It won’t take long before the military in Sudan takes control again. The decision to reinstate the prime minister Abdalla Hamdok who was ousted a few weeks ago is a short-term way of relieving international condemnation of the coup.
The military-civilian partnership that had been in place prior to the coup was a fragile government structure and the political decision-making process was fractured.
The military power grab exacerbated the situation.
Each side has always eyed the other with distrust. Both parties indulged in a bitter marriage that did not last long, and the aim of cementing much needed policy changes to install a functioning democratic government floundered.
The idea that Sudan could move forward after decades of political turmoil, repression and a failing economy was in hindsight a pipe dream.
Whatever little confidence that existed for the potential of creating a successful partnership ruptured. It’s become hard to envisage any kind of solution to the crisis.
Yes, the Prime Minister has been reinstalled, but for how long?
When any country’s military pursues a coup, the idea of joining hands with other partners in running the affairs of that state is anathema to it.
Putting the coup to one side the power-sharing formula has been self-defeating. Over two years the civilian forces have failed to build a political agenda that defines the future vision of the country.
Both the military and the civilian coalition working under the umbrella of the “Sovereign Council” agreed to postpone representative elections until 2023.
Three years in transition for a people thirsty for democracy is too long. The election date should have been arranged to happen sooner.
An early election that can happen immediately will redefine the degree of representation of the different political parties in the country.
The formation of a cabinet of independent technocrats as soon as possible is necessary to introduce change to the whole political process.
This is unlikely to happen. When the military wants to take over again it will.
In addition to the internal factors that have contributed to how the events unfolded in Sudan, in an international context the US, Europe, the Arab League, the African Union and the UN all condemned the coup.
Notably Russia refrained, and attributed the situation to a natural political course built on a system “imposed” on Sudan by the West, according to Moscow’s foreign minister Sergey Lavrov.
Sudan’s strategic geographic importance will keep tensions running high between global powerhouses trying to position themselves as friends of the country.

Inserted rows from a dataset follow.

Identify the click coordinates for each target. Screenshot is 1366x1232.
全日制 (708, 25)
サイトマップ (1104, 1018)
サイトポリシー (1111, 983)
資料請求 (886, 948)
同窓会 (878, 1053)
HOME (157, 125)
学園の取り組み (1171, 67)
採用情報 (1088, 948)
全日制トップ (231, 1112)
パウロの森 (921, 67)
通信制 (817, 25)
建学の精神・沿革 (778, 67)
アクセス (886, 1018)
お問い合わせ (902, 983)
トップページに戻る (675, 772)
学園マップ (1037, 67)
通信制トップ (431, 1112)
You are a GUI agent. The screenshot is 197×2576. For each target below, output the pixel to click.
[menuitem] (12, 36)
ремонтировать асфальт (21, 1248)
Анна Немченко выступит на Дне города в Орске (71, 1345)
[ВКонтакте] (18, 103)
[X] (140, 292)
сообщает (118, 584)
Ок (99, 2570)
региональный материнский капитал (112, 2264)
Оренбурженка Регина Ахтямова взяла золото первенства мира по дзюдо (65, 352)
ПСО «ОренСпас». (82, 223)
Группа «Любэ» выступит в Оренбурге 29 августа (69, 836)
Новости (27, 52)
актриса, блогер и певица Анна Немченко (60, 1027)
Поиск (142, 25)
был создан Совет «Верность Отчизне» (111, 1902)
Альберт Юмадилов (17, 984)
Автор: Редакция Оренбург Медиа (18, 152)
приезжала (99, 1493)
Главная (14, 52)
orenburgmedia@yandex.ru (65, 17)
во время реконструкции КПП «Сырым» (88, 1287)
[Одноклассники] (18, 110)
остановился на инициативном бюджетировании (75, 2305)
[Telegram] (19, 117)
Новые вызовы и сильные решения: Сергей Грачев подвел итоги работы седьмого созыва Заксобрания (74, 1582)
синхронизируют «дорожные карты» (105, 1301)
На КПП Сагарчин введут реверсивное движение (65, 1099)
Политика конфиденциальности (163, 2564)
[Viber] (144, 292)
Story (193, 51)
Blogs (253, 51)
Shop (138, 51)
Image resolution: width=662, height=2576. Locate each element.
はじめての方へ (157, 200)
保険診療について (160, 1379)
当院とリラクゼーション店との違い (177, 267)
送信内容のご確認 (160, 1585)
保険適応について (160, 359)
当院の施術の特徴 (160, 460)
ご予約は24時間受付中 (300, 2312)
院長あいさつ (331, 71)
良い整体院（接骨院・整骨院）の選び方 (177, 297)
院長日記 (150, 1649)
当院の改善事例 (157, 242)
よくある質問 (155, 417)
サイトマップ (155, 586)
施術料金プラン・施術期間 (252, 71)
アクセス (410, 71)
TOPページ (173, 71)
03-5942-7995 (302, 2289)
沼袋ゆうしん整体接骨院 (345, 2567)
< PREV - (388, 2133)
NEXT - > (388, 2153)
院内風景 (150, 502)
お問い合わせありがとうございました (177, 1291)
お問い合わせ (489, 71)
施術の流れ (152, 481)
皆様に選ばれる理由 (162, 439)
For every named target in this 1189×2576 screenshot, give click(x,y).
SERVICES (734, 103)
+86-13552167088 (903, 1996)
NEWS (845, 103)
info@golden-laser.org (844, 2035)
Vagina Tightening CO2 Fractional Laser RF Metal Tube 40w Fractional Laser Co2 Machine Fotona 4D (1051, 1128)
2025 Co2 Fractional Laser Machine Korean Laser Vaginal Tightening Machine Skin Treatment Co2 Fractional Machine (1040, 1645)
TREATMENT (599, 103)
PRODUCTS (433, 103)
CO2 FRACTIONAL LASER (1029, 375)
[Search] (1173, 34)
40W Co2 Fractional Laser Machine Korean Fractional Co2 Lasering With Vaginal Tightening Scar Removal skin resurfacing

After the Revolution of 2019 that ousted al-Bashir’s three-decade long reign, Moscow signed two agreements with Khartoum. One of them included the construction of a Russian naval base in Sudan, a much-needed headquarters for Moscow’s Africa sphere of influence.
With the military takeover, Russia hoped the base would come online quicker with no delays.
In contrast to the growing political and economic race between Washington and Beijing on African soil, this was Moscow’s trump card. A newly built naval base in the heart of the continent and in one of its largest countries will extend Russia’s global prominence.
Russia’s aspirations for Sudan started to take shape immediately after the 2019 revolution. Russian private military companies (PMCs) could have had an enormous chance of widening the scope of their work in the country - had Khartoum’s military kept their grip and refrained from reinstating Hamdok.
The US takes the opposite view. The Special Envoy to the Horn of Africa Jeffrey Feltman said that: “Any changes to the transitional government by force puts at risk US assistance.”
He also said that neither side (military and civilian) can sideline the other, with both playing important roles in the country’s transition.
Washington has put on hold $700 million of funding dedicated for Sudan but has maintained humanitarian support for the sake of the Sudanese people.
Reinstating the Prime Minister has deescalated the tensions between all the different players, but this is temporary.
In the grand scheme of things, the international struggle for Sudan is in its infancy. The outcome will become a reflection of how the world powers will clash or collaborate.
This is the trauma faced by another third world country acting as a pawn for the world’s most powerful nations.